- **Instructions for the task**: Copy out every row below word for word, omitting the pictures.

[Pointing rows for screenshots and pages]
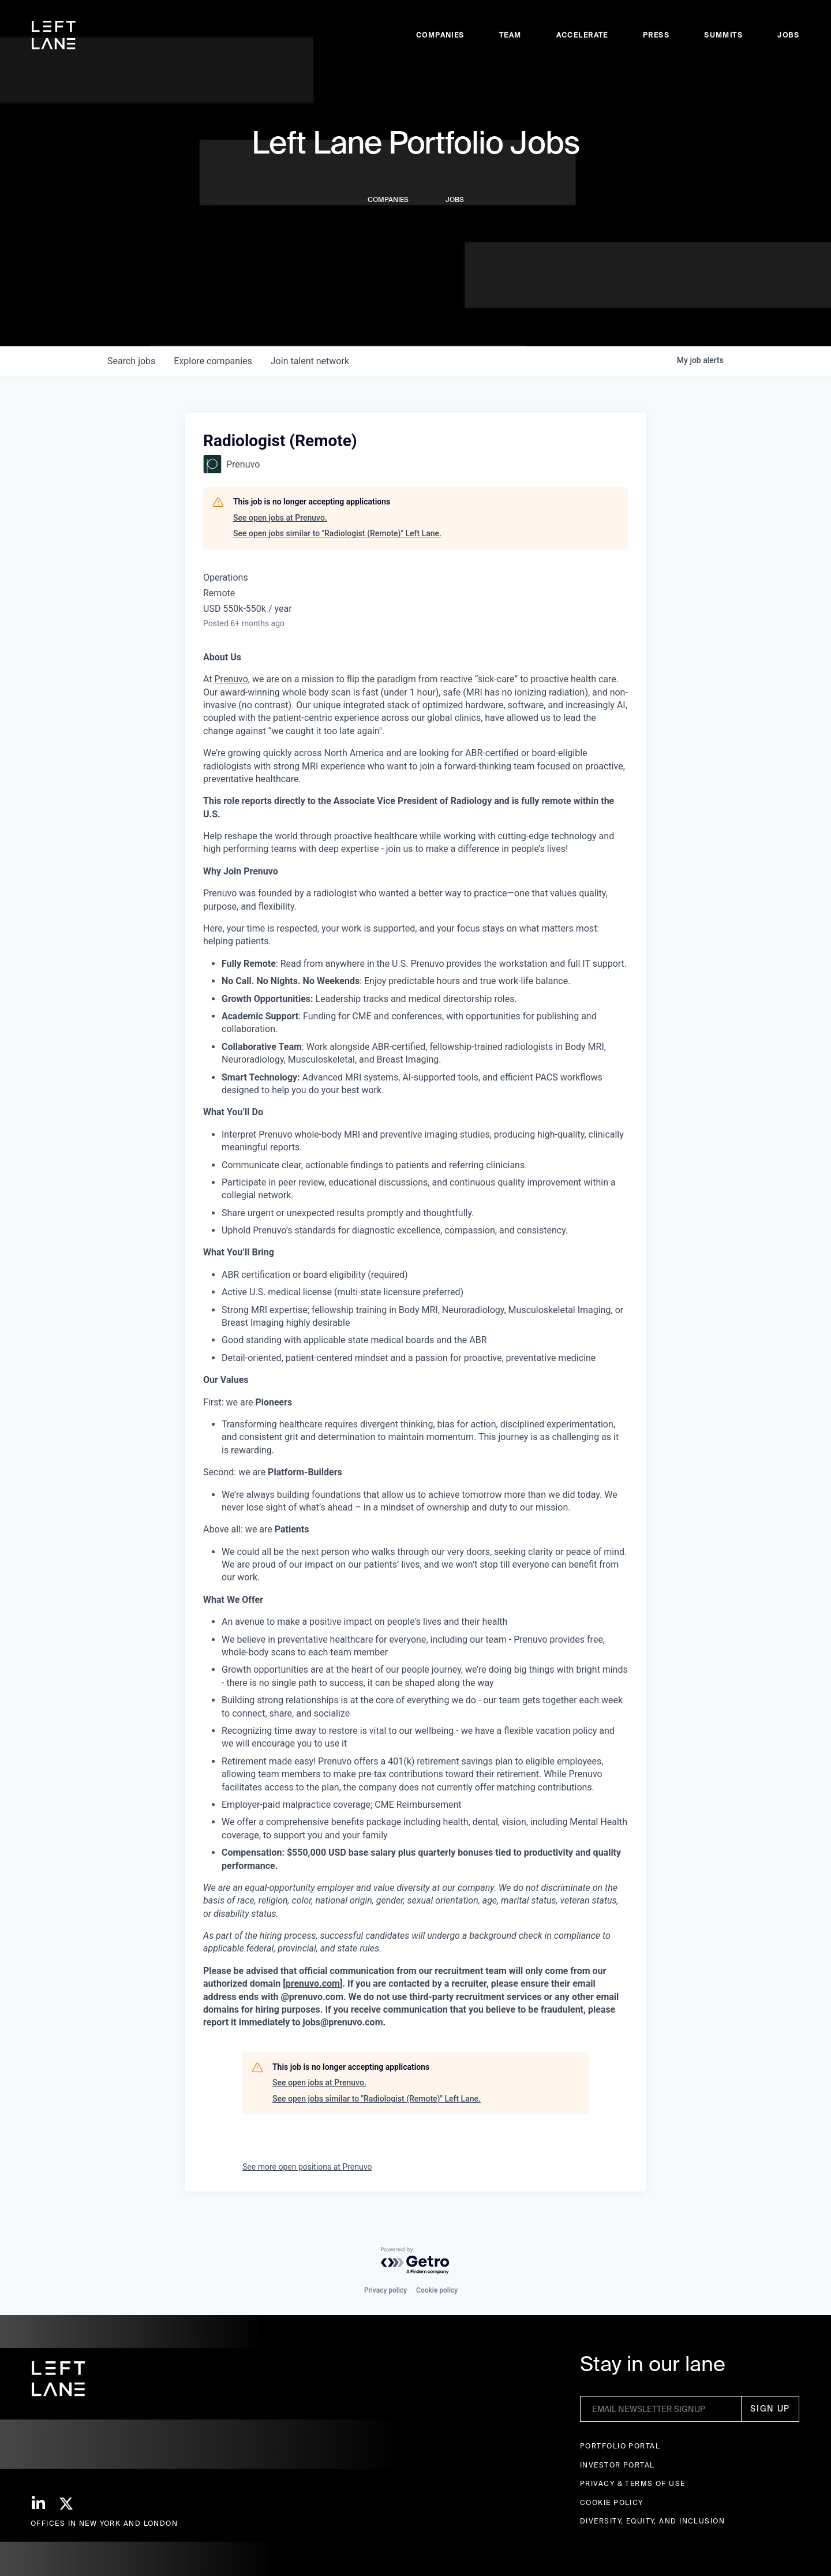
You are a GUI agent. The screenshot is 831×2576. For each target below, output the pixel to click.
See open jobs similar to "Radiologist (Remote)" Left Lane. (337, 533)
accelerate (582, 35)
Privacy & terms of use (633, 2483)
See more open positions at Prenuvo (307, 2166)
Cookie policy (437, 2290)
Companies (440, 35)
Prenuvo (231, 679)
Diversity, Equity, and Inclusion (652, 2521)
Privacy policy (385, 2290)
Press (656, 35)
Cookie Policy (611, 2502)
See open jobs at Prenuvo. (280, 517)
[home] (54, 35)
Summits (723, 35)
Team (510, 35)
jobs (131, 361)
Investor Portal (617, 2465)
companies (213, 361)
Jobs (788, 35)
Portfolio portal (620, 2446)
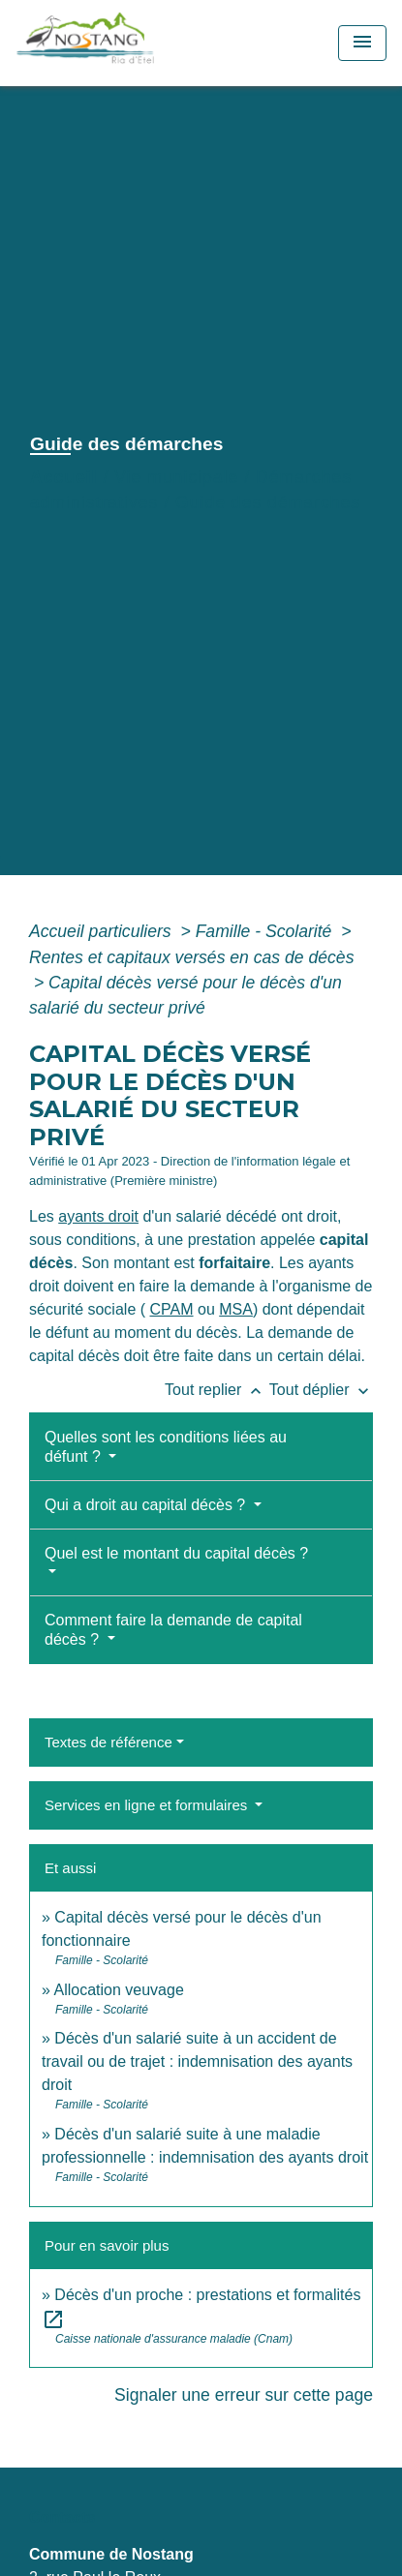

- **Answer to this task**:
You are a GUI agent. The screenshot is 831×2576. For each target below, output the pixel to click.
See open jobs similar to "Radiologist (Remote)" Left Lane. (337, 533)
accelerate (582, 35)
Privacy & terms of use (633, 2483)
See more open positions at Prenuvo (307, 2166)
Cookie policy (437, 2290)
Companies (440, 35)
Prenuvo (231, 679)
Diversity, Equity, and Inclusion (652, 2521)
Privacy policy (385, 2290)
Press (656, 35)
Cookie Policy (611, 2502)
See open jobs at Prenuvo. (280, 517)
[home] (54, 35)
Summits (723, 35)
Team (510, 35)
jobs (131, 361)
Investor Portal (617, 2465)
companies (213, 361)
Jobs (788, 35)
Portfolio portal (620, 2446)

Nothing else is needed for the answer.